→ **Kutipan Terpilih**:
Karena Alasan Ini Pemprov Papua Batalkan Integrasi JKN-KIS dan KPS

Suasana pembahasan rencana integrasi JKN-KIS dan Kartu Papua Sehat antara Dinas Kesehatan, Direktur Rumah Sakit dan pihak BPJS pada Rakerkesda Papua, Senin (29/04/2019) di Aston Hotel Jayapura/Istimewa

JAYAPURA —Pemerintah Provinsi Papua melalui Dinas Kesehatan membatalkan kerjasama dengan Badan Penyelenggara Jaminan Sosial (BPJS) Divisi Regional Papua dan Papua Barat untuk mengintegrasikan pembiayaan Jaminan Kesehatan Nasional-Kartu Indonesia Sehat (JKN-KIS) dengan Kartu Papua Sehat (KPS) untuk tahun 2019.

Pembatalan MoU integrasi JKN-KIS dan KPS itu disampaikan Kepala Dinas Kesehatan Papua, drg. Aloysius Giyai, M.Kes di acara Rapat Kerja Kesehatan Daerah (Rakerkesda) Provinsi Papua, Selasa (30/4) kemarin.

“Harusnya di kesempatan Rakerkesda ini kita lakukan MoU dengan BPJS. Namun karena masalah validasi data, kita putuskan pending tahun depan,” ungkap Aloysius soal alasan pembatalan.

→ **Perintah A**: Salin dari kutipan tentang pembatalan integrasi JKN-KIS dan KPS bagian mulai dari "JAYAPURA —Pemerintah Provinsi Papua" sampai dengan "Selasa (30/4) kemarin.".
→ **Perintah B**: Menurut kutipan tentang pembatalan integrasi JKN-KIS dan KPS, apakah pernyataan berikut sesuai: (i) pembatalan itu disampaikan di Rakerkesda Provinsi Papua; (ii) integrasi dibatalkan karena masalah anggaran; (iii) kerja sama yang dibatalkan direncanakan untuk tahun 2019? Jawab ya atau tidak untuk masing-masing, disertai kutipan persis yang menentukan.
Catatan yang menyusul tidak digunakan di sini.

→ **Data yang Ditampilkan**:

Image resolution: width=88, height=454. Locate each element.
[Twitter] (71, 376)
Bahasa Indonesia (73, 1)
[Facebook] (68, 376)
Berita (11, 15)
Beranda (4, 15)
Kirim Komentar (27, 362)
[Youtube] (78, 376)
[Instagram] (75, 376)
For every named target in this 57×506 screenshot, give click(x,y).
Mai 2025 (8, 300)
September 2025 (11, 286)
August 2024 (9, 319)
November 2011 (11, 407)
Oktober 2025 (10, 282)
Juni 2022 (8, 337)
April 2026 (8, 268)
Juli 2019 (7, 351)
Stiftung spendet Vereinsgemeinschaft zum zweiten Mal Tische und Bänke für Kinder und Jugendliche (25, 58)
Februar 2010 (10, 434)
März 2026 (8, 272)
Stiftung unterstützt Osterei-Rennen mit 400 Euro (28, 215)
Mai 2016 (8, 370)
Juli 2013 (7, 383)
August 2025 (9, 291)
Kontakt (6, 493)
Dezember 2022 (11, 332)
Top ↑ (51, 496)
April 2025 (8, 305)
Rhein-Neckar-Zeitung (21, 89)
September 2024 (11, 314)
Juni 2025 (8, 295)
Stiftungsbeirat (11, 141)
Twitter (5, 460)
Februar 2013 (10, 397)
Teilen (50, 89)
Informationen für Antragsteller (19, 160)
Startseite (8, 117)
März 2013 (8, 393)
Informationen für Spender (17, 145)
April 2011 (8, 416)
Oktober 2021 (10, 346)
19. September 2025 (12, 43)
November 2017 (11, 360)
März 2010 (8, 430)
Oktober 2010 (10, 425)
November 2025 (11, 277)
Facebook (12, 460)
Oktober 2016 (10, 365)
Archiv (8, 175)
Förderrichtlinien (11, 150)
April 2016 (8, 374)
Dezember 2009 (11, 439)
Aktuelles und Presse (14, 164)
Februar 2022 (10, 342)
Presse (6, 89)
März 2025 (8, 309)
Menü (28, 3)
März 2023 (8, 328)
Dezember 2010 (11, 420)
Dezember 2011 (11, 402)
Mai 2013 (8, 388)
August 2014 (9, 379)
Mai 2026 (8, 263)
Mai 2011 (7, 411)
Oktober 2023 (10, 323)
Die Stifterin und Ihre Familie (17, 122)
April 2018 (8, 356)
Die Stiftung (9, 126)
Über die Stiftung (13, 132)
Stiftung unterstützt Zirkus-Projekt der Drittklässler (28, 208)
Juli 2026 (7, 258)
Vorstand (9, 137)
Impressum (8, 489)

→ **Jawaban Tertulis A**:
JAYAPURA —Pemerintah Provinsi Papua melalui Dinas Kesehatan membatalkan kerjasama dengan Badan Penyelenggara Jaminan Sosial (BPJS) Divisi Regional Papua dan Papua Barat untuk mengintegrasikan pembiayaan Jaminan Kesehatan Nasional-Kartu Indonesia Sehat (JKN-KIS) dengan Kartu Papua Sehat (KPS) untuk tahun 2019.

Pembatalan MoU integrasi JKN-KIS dan KPS itu disampaikan Kepala Dinas Kesehatan Papua, drg. Aloysius Giyai, M.Kes di acara Rapat Kerja Kesehatan Daerah (Rakerkesda) Provinsi Papua, Selasa (30/4) kemarin.

→ **Jawaban Tertulis B**:
(i) Ya: "disampaikan Kepala Dinas Kesehatan Papua, drg. Aloysius Giyai, M.Kes di acara Rapat Kerja Kesehatan Daerah (Rakerkesda) Provinsi Papua"
(ii) Tidak: "Namun karena masalah validasi data, kita putuskan pending tahun depan"
(iii) Ya: "untuk tahun 2019"